Work item: Copying exactly, give the lines in the material below from the one with "Image resolution: width=1903" to the one with "Task: Open the 消息中心 link", ends included, and nothing besides.

Data extracts:
--
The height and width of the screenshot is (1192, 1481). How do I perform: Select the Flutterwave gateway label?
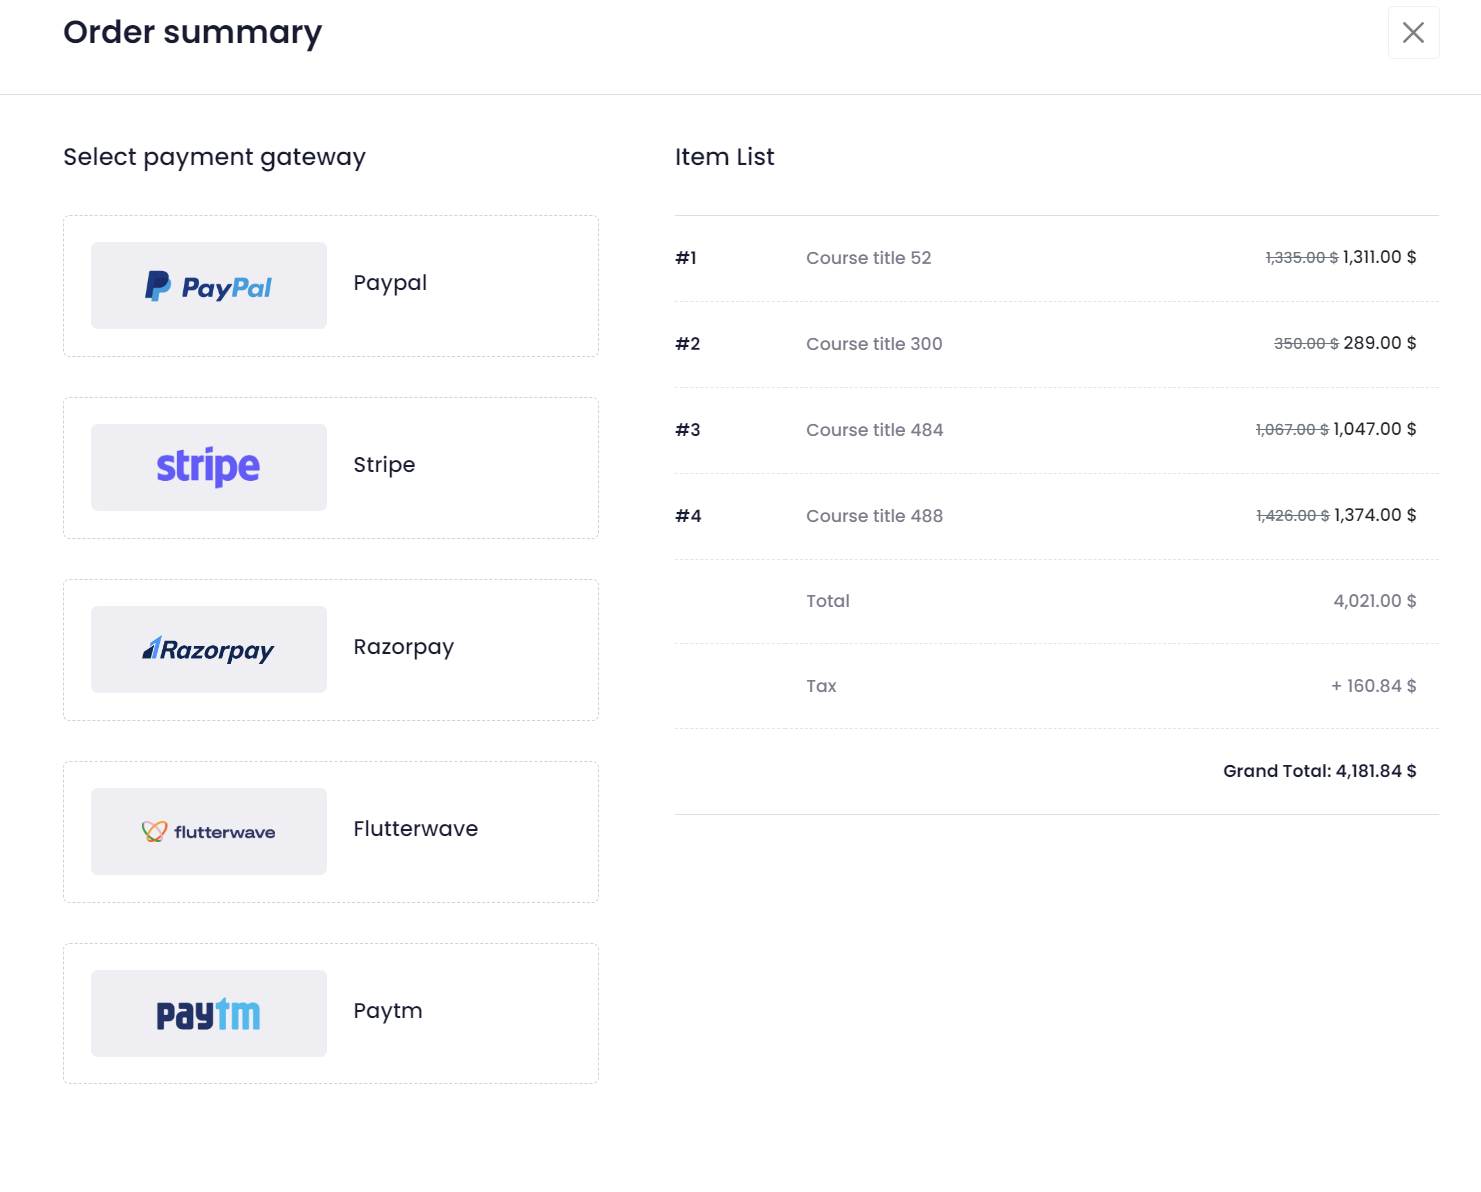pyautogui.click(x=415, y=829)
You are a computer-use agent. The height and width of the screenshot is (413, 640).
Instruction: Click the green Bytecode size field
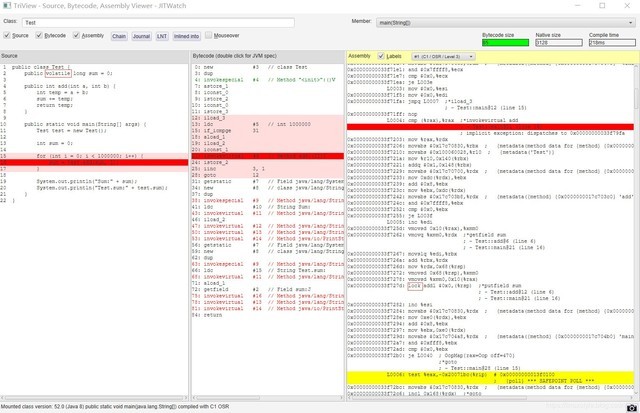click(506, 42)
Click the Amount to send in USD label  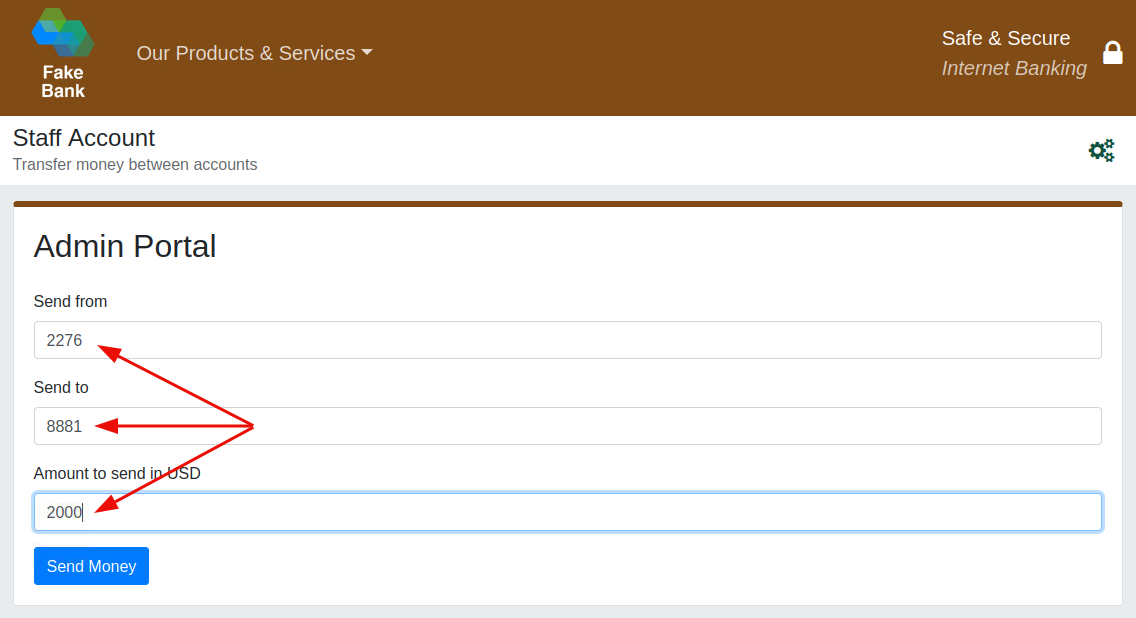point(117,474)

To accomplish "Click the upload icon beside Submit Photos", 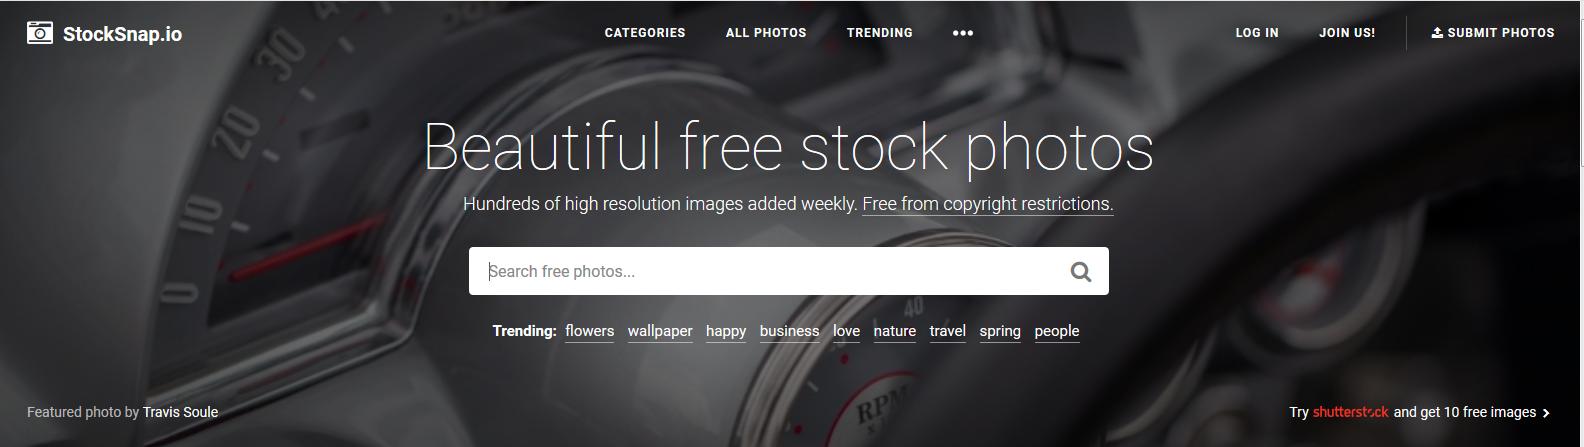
--
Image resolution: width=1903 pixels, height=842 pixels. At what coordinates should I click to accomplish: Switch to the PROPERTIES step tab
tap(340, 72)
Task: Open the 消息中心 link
--
Expected answer:
Image resolution: width=1903 pixels, height=842 pixels. At what coordinates should I click to accomplish: Switch to the PROPERTIES step tab
tap(340, 72)
Task: Open the 消息中心 link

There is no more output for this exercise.